Less than a week since finding shelter in Eagle Pass, Texas, after crossing the Rio Grande, they embarked on another trip Thursday morning: this time to Washington DC, on a bus.
Many, like Figueroa, are happy to leave Texas. The buses stop at several cities along the way to the Northeast, allowing migrants to disembark to reunite with friends and family in other locations. In Washington DC, Figueroa and her husband will meet with their friends.
“We’ve been on the road for so long, we don’t mind two or three more days,” Figueroa, 28, told CNN in Spanish.
Neither do Cousins Luis Pulido and Aynner Garrido, who spent six weeks traveling from Venezuela to Texas. Pulido’s younger brother did not make it to the US with them. He disappeared when the group was swimming across the Rio Grande. Shelter officials in Texas told Pulido they found his brother’s body; he had drowned.

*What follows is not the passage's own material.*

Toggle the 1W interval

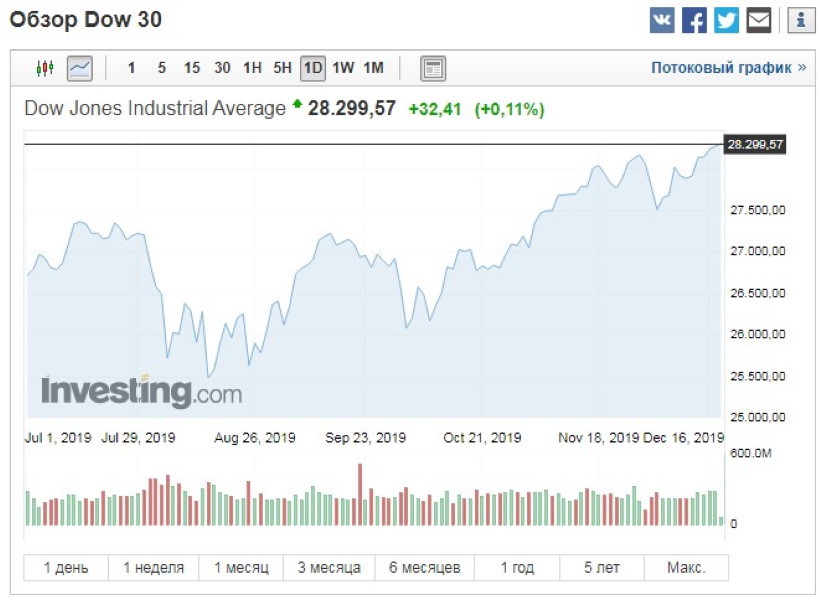click(343, 68)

But the cousins have made it this far and are determined to continue with their plans. They will board the bus to DC and will get off before their destination, in Kentucky, where their relatives will be waiting to pick them up.
“They want to go on the buses,” said Valeria Wheeler, the executive director of Mission: Border Hope, a non-profit organization which serves the border community in Eagle Pass. “No one has been forced.”

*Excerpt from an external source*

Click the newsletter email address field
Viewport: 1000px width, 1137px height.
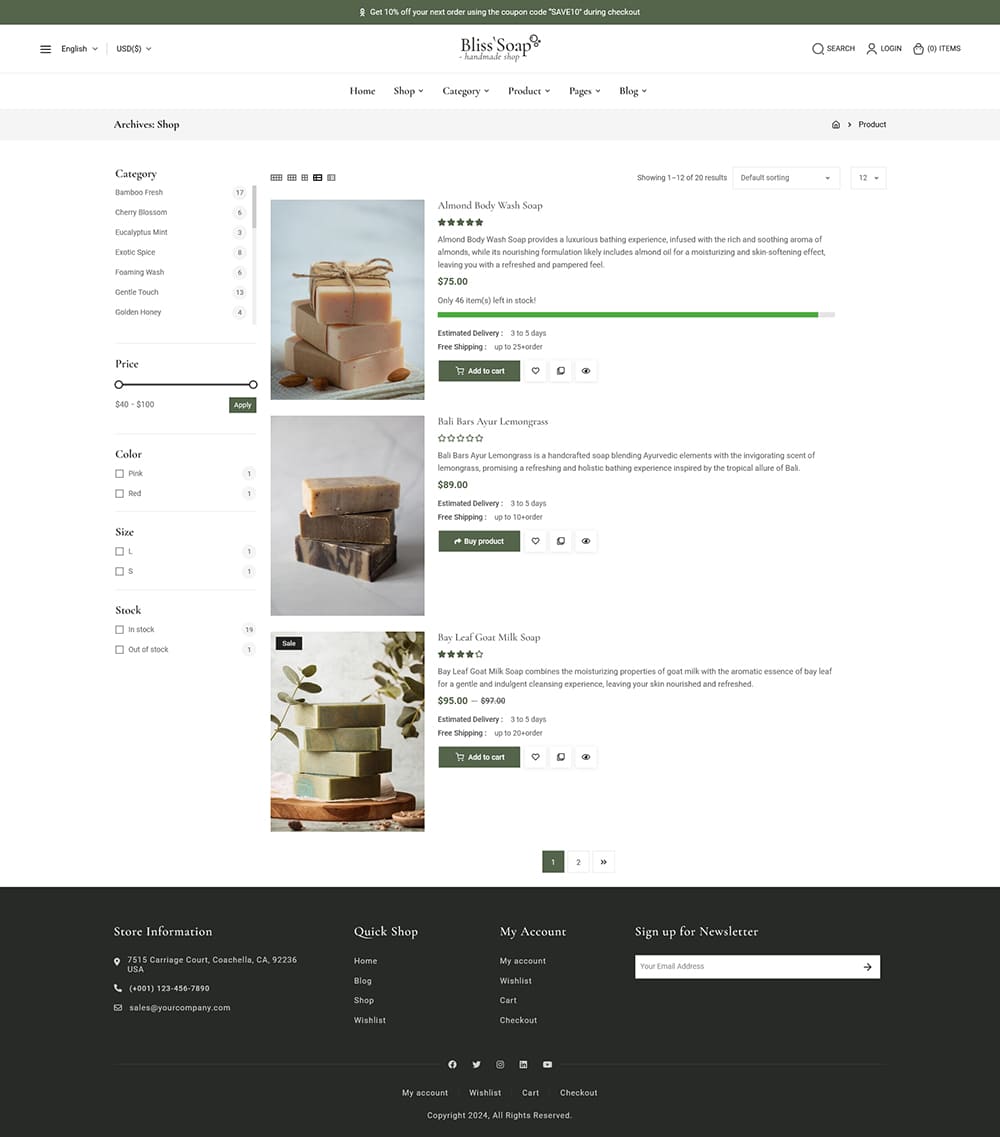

The groups are going in part because they want to, Wheeler added, and in part because it is a free ride to New York or Washington.
“They’ve essentially weaponized this situation,” Manuel Castro, commissioner of the mayor’s immigrant affairs office, said in a recent city council hearing. “We’ve learned that the bus company that they’ve been working with has a nondisclosure agreement that does not allow them to communicate with the city of New York.” Abbott’s office did not answer CNN’s prior questions concerning nondisclosure agreements for bus companies.
New York City Mayor Eric Adams has also accused Abbott of forcing migrants onto the buses, which the governor has denied.
Back in Eagle Pass, more than 40 people, including men, women and children, boarded the bus headed for DC Thursday morning along with cousins Pulido and Garrido, and Figueroa and her husband.
When she gets there, Figueroa told CNN she hopes to be able to find work cooking, cleaning or in an office, to be able to support her family back home.